The eating disorder anorexia nervosa, which is often just referred to as anorexia, she says, is a well-known culprit.
“This is an emotional disorder that causes a person to compulsively refuse food. This is usually accompanied by a fear of gaining weight or other psychological problems, so even thought they may want to eat food they are so terrified of gaining weight that they choose not to,” she explains. “But stress, grief, depression and anxiety can also cause a person's appetite to decrease, just as they may cause some persons' appetites to increase.”
Dr Nicholson-Spence says that in order to effectively solve a sudden food aversion and avoid the ill effects of poor nutrition, one must first figure out what is causing it. She recommends that you speak with a counsellor if you think that your loss of appetite is emotionally triggered, or your physician if you have other symptoms along with the loss of appetite.
In the meantime, she recommends that you maximise the nutritional value of the meals that you are able to consume.
“Hearty soups and protein-rich drinks are good options for people with small appetites because they don't require a lot of effort and are digested quickly,” she advises. “If you cannot have full meals, snacking on foods rich in protein and calories can help to stave off rapid weight loss and fatigue.”
She names eggs, avocados, fresh fruits, canned fish, raw nuts and mashed potatoes as super foods to combat anorexia which require little preparation and effort.

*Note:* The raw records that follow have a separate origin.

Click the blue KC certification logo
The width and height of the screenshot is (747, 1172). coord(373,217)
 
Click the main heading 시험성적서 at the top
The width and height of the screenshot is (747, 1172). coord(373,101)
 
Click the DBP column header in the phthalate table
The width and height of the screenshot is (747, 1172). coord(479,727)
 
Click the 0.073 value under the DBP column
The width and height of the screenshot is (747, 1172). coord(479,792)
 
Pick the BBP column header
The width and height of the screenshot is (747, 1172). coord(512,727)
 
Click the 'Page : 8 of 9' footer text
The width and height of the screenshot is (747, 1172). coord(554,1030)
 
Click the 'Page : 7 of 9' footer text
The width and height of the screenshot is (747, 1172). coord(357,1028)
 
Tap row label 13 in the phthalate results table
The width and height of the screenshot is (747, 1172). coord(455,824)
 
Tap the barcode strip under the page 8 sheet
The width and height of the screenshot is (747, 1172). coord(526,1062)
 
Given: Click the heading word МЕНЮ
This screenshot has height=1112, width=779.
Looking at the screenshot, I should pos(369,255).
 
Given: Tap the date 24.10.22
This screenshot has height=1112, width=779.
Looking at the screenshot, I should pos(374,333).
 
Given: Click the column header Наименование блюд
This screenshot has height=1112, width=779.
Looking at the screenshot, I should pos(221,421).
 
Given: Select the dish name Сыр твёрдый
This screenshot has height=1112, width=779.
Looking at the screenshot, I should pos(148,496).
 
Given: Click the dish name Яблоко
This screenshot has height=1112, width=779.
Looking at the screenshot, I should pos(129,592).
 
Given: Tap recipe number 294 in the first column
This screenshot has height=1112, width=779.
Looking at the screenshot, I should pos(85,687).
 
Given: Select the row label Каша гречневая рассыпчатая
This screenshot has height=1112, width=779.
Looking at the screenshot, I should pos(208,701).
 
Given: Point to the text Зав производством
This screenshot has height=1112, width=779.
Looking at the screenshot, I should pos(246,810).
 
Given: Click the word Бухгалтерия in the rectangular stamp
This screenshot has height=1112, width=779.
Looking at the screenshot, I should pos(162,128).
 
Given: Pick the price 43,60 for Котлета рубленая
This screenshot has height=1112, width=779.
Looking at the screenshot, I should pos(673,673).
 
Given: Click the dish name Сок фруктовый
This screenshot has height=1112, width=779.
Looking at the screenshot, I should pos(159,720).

She warns, however, that there are some red flags that must not be ignored when suffering from a loss of appetite, as they indicate that you need immediate medical attention.
“If you have sudden, rapid weight loss, have a fever or chills, are dizzy when you stand up, or you are extremely tired all the time, then you need to speak with a medical professional,” she advises.
She also prompts people to see their doctors if loss of appetite is going on for a long time for no apparent reason, as some more serious conditions, such as some cancers, often only carry subtle symptoms such as these in the early stages.
She highlighted that while it is good to say no to the foods that we should not be eating, we must remember that it is just as important to say yes to the foods that we should be eating to sustain our bodies.